Pour Jean-Hervé Jezequel, chef du projet Sahel à International Crisis Group, l’option militaire n’est que de courte durée et contribue à faire émerger d’autres formes de violences. « Bien sûr qu’il y a des résultats quand on mobilise de tels moyens, mais la question à se poser est celle de la capacité des opérations militaires à peser durablement sur la situation régionale. De ce point de vue, je suis assez pessimiste. Quand on voit les zones affectées par les violences s’étendre année après année, quand on regarde dans le même temps les bilans humains s’alourdir, en particulier parmi les populations civiles, on se dit que la primauté donnée aux opérations militaires est un échec stratégique ».
Retour de l’administration L’objectif politique de la Coalition pour le Sahel était le retour de l’État « partout et dans toutes les régions » du G5 Sahel, la région malienne de Kidal en priorité. Sur le terrain, les résultats dans ce sens demeurent mitigés. Plusieurs localités manquent d’administration publique et d’écoles, comme au centre et au nord du Mali. « Pour que cela soit une réalité, il faut d’abord que la zone soit entièrement stabilisée. Ce qui n’est pas encore le cas », explique Mahamadou Sawadogo.
Selon Jean-Hervé Jezequel, la question tient plus à un problème de gouvernance qu’aux infrastructures. Il faudrait que les administrés aient plus confiance en les administrateurs. « Je comprends le poids symbolique de la ville (Kidal, ndlr), mais réduire le problème du retour de l’État à la question de Kidal m’apparait très réducteur. La crise au Sahel est avant tout une crise de la gouvernance, au sens du rapport qui s’établit entre un État et ses citoyens, rapport lui-même en grande partie dépendant de la capacité de l’État à garantir un accès équitable aux services de base.
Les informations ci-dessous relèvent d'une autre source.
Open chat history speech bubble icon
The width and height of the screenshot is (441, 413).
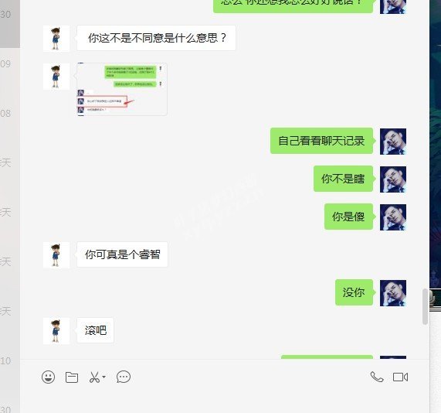(124, 377)
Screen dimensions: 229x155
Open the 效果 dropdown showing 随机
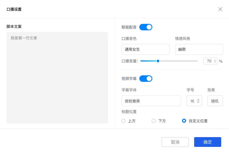[x=215, y=101]
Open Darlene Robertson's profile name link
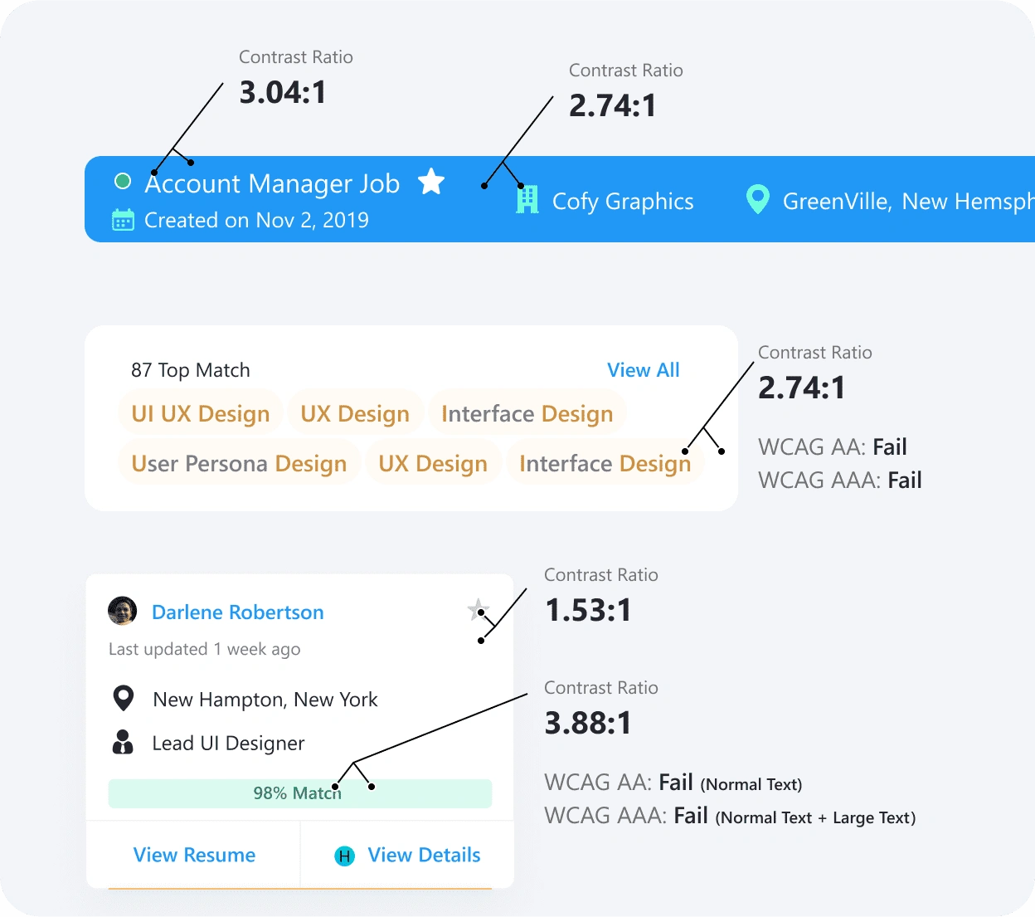 pos(238,612)
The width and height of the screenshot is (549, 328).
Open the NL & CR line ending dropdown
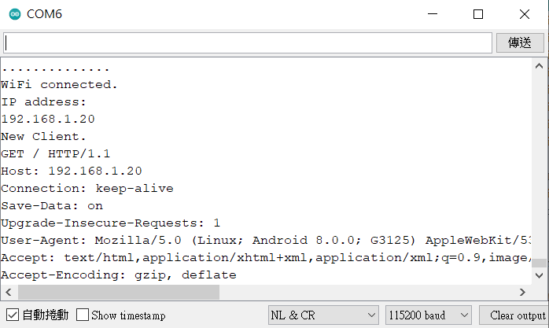point(323,315)
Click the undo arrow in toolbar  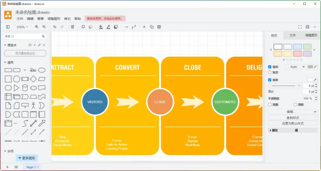(55, 27)
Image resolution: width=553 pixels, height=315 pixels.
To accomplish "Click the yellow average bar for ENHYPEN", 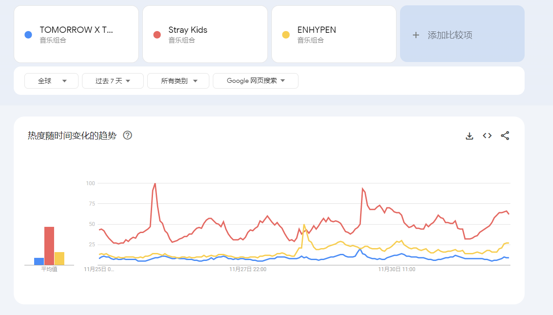I will tap(59, 258).
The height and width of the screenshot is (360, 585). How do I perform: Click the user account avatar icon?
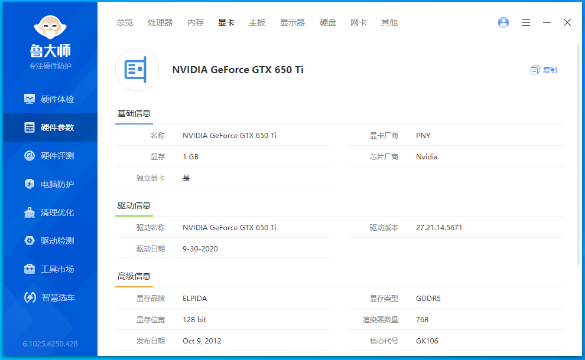503,23
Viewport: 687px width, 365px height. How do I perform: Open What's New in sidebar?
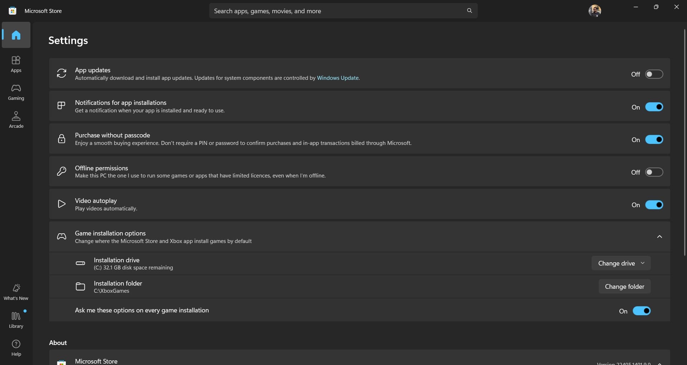16,292
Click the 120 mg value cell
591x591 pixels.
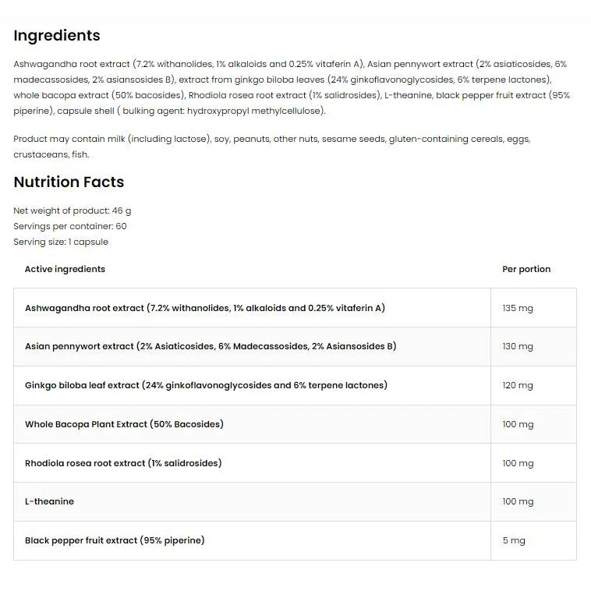tap(533, 386)
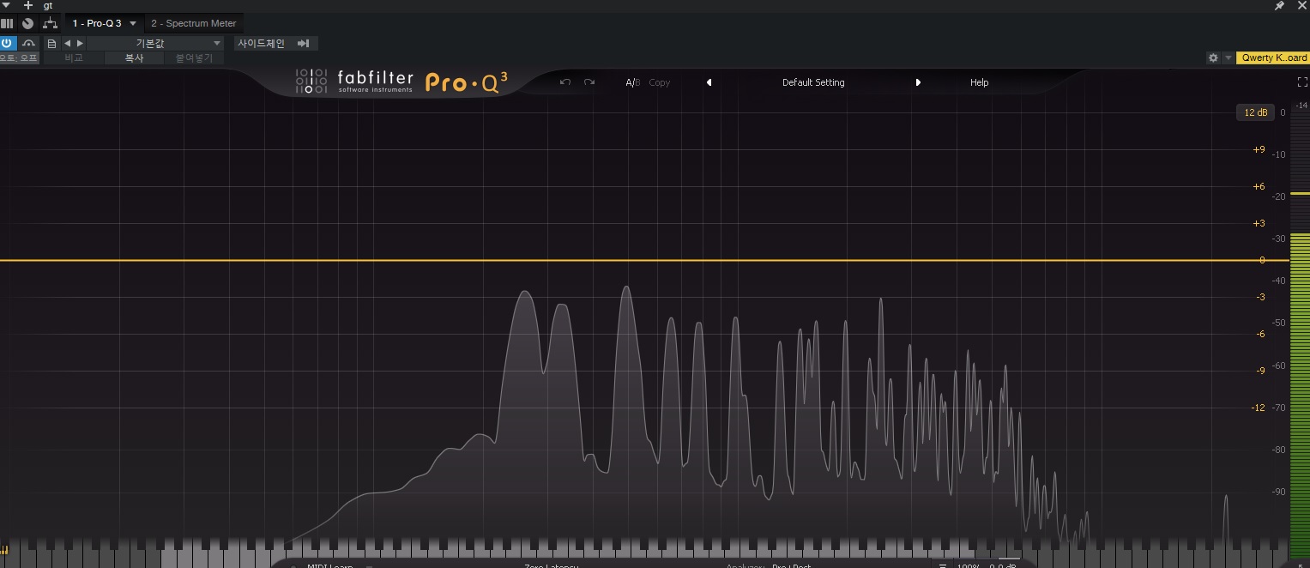
Task: Click the undo arrow in Pro-Q 3
Action: coord(564,82)
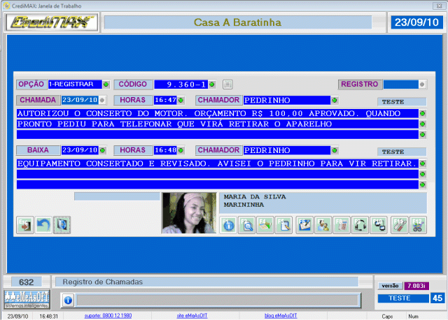Image resolution: width=448 pixels, height=320 pixels.
Task: Click the CHAMADOR field under BAIXA
Action: pyautogui.click(x=286, y=150)
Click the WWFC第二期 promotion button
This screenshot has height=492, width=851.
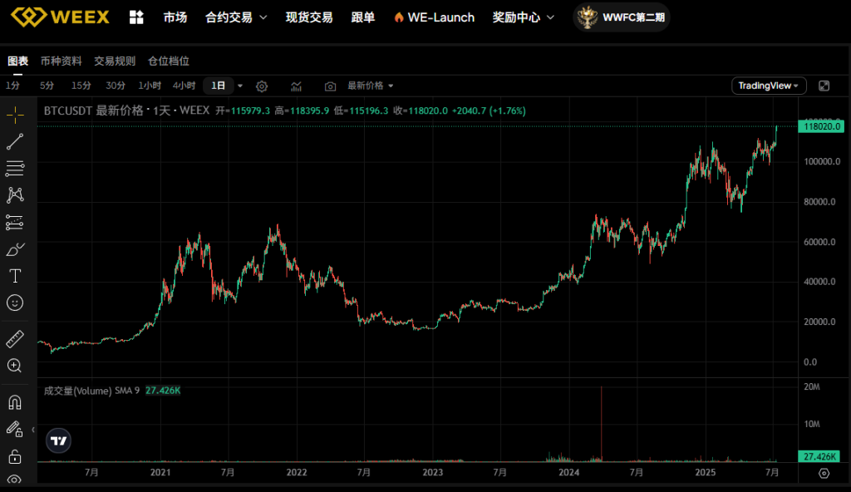click(622, 17)
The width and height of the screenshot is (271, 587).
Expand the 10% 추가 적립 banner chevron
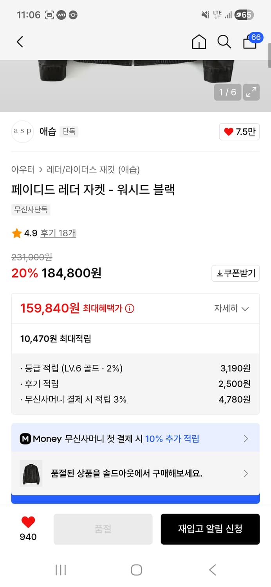[x=246, y=439]
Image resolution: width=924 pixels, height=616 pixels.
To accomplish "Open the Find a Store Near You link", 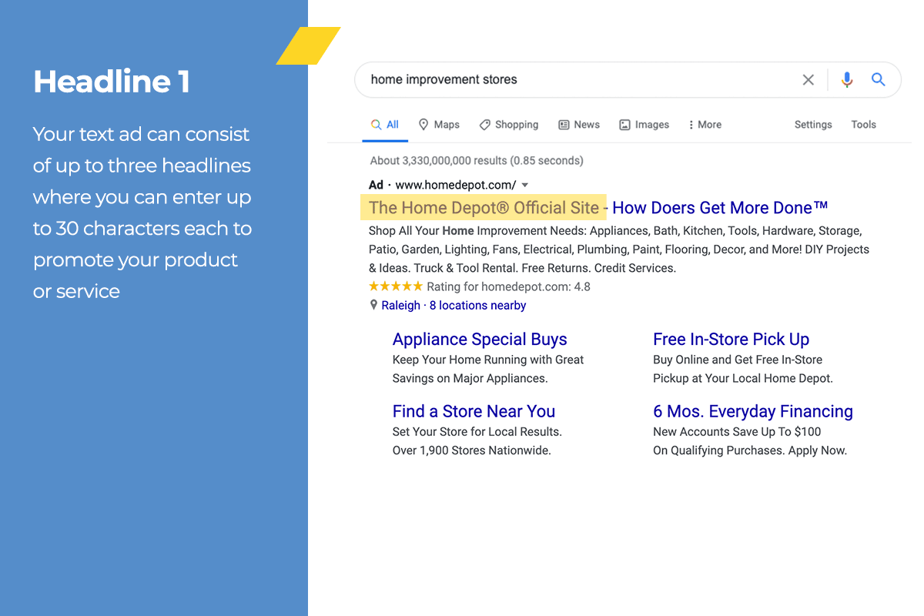I will pyautogui.click(x=474, y=411).
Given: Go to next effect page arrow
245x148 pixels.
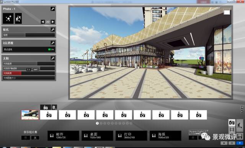Looking at the screenshot, I should [x=53, y=22].
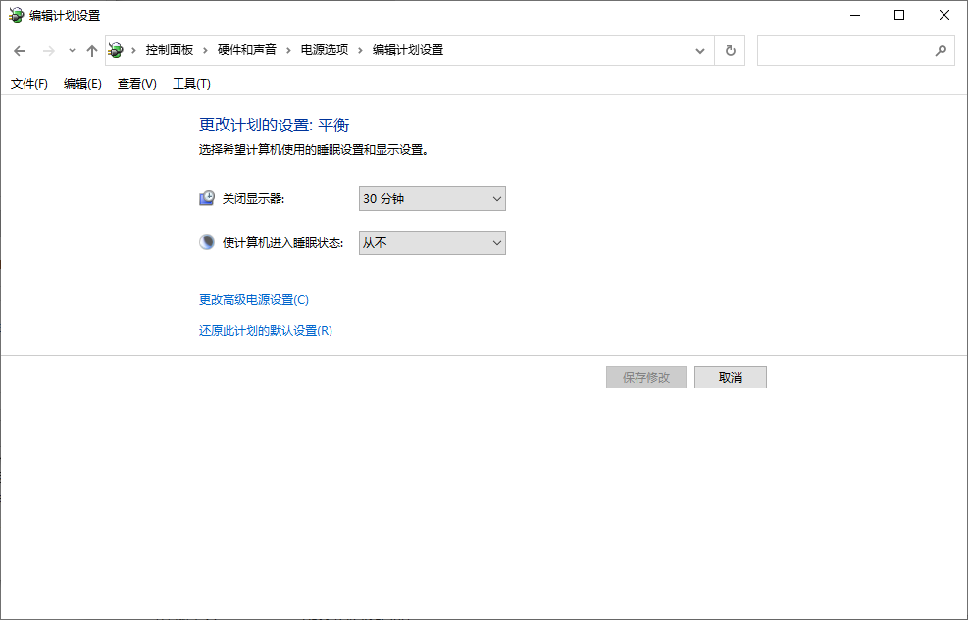Screen dimensions: 968x620
Task: Open the sleep dropdown showing 从不
Action: pyautogui.click(x=432, y=242)
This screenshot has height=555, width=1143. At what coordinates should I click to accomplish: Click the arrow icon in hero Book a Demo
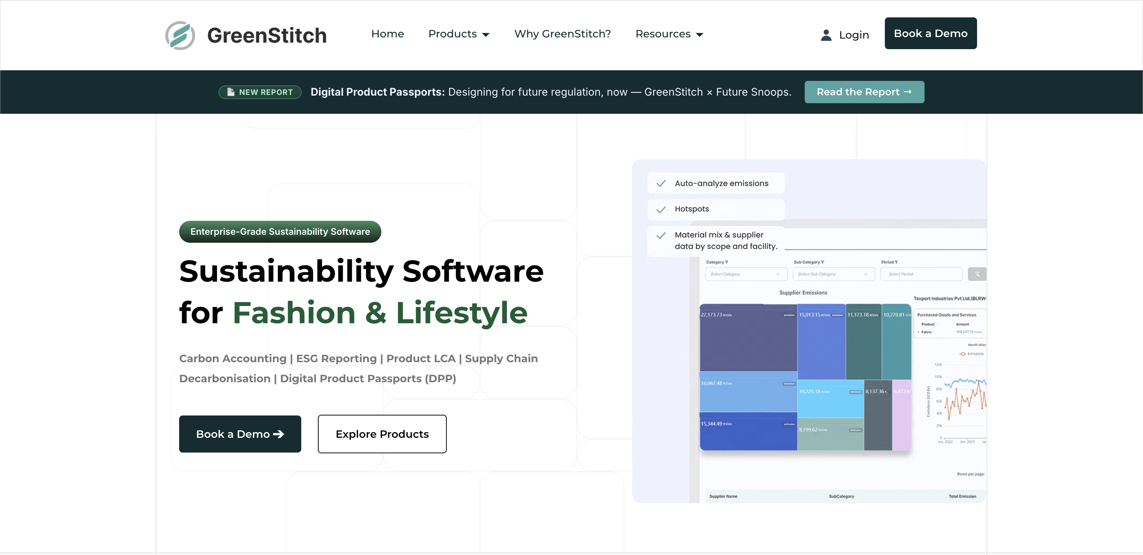click(x=278, y=434)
Dans son rapport « Réordonner les stratégies de stabilisation du Sahel », publié début février, International Crisis Group souligne que « près d’un an après le sommet de Pau, aucune des régions touchées par l’insurrection ne peut prétendre être débarrassée des djihadistes ou bénéficier du retour de l’autorité de l’État. Pour l’essentiel, la violence continue de faire payer un lourd tribut aux civils et le conflit semble de plus en plus insoluble ».